The fast-evolving areas of artificial intelligence (AI) hold great promise in road transportation as sensing of vehicle motion becomes incorporated in new vehicles and within roadway infrastructure. While there are a lot of big data out there that can be used to train the algorithms of this machine intelligence, some of it is unclean and biased. While sensing within vehicles and roadway infrastructure may be less susceptible to tampering, broad data-sets exist that have been developed from biased human judgment. Their existent is demonstrating the lack of past foresight in ensuring that this big data is valid and reliable for AI purposes.
A simple example of the AI developments that are taking shape is discussed in a research paper from 2016 entitled “Road crack detection using deep convolutional neural network”, by Lei Zhang et. al. and published in the 2106 IEEE International Conference. Basically images of a road surface were used to detect cracks in that surface for roadway maintenance purposes.
Data collection methods by Gorski Consulting of roadway surface characteristics have been discussed on this Gorski Consulting site since 2014 and a “Road Data” database exists on this website showing the results from the sensed motion of our test vehicle as it has travelled over many roads in Southwestern Ontario. Furthermore the data can also be matched to the videos from multiple video cameras that were attached to the test vehicle as the motion data was collected. Such a data-set is unique, clean and unbiased.

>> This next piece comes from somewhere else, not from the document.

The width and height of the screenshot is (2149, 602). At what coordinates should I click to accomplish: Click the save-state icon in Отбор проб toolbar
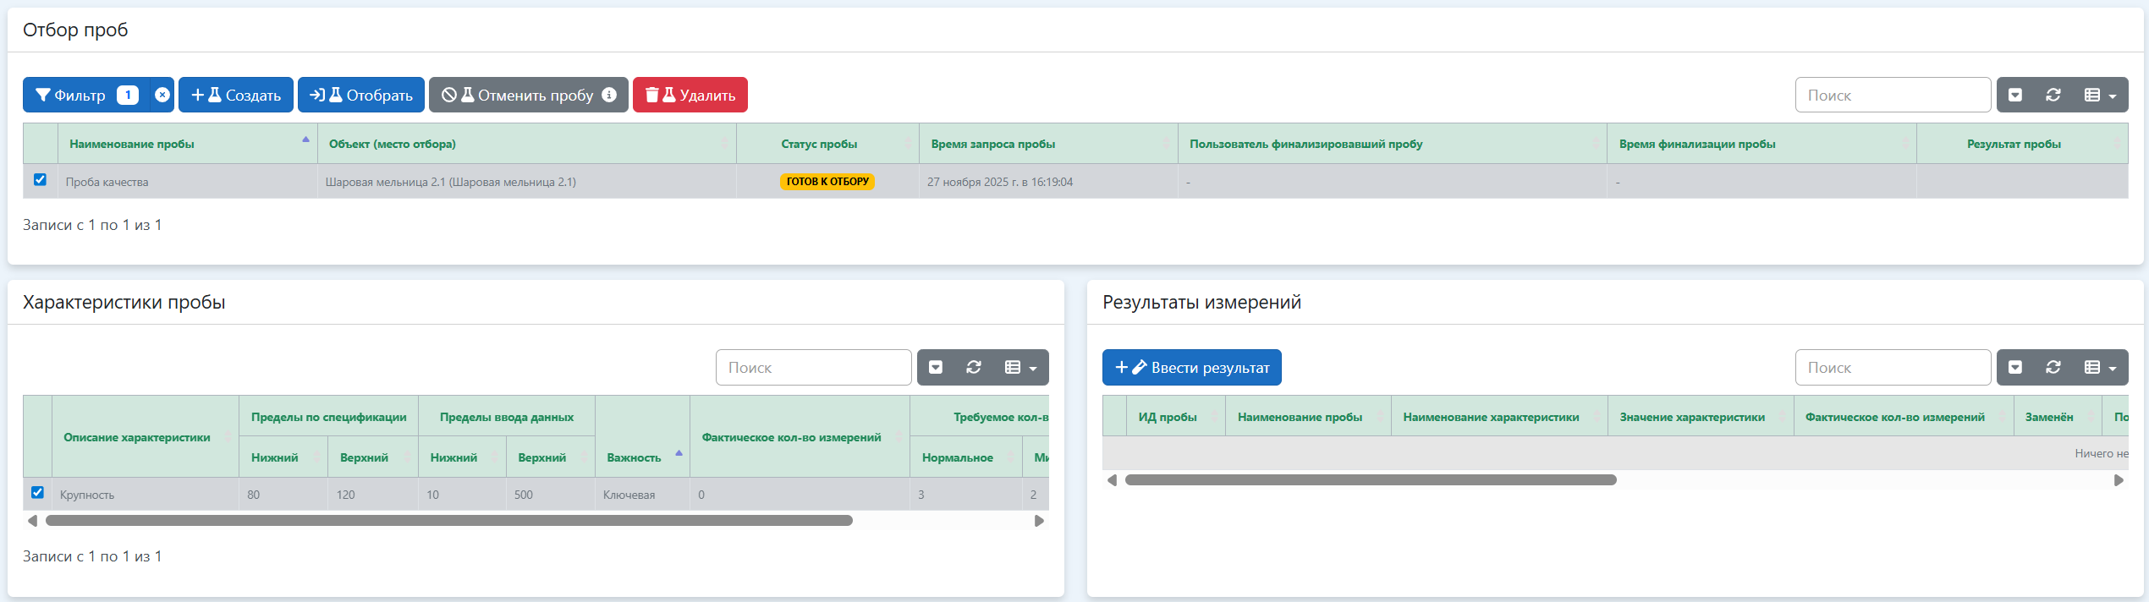click(2015, 95)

Examples of biased data comes from the vast numbers of police records of collision data. Such data is incomplete as little is being done to understand and recognize the large numbers of unreported incidents that are assumed to be of lower severity and therefore of minimal importance. Documentations by Gorski Consulting for the last nine years at a specific site (Clarke Road north of Fanshawe Park Road in London, Ontario) have involved photographic evidence of collisions and loss-of-control incidents that present a much clearer picture of the large numbers of collisions and incidents that are not reported in police data. At the specific site which includes a complex S-curve, between 80 and 90 percent incidents have been unreported in police data. While many of these incidents are minor, some are not and there is no information available in official records about how many significant incidents remain unreported. The involvement of placing blame for collisions provides further erosion of the police data as the motivation for documentation is not always focused on pure scientific purpose.
These issues demonstrate that the usefulness of the rapidly developing areas of AI are dependent on reliable and valid data that is not always available. Bad data is particularly damaging as it is difficult and time-consuming to detect the good from the bad. It now becomes more clear that it is of the utmost importance to examine how such data can be eradicated and collection methods improved.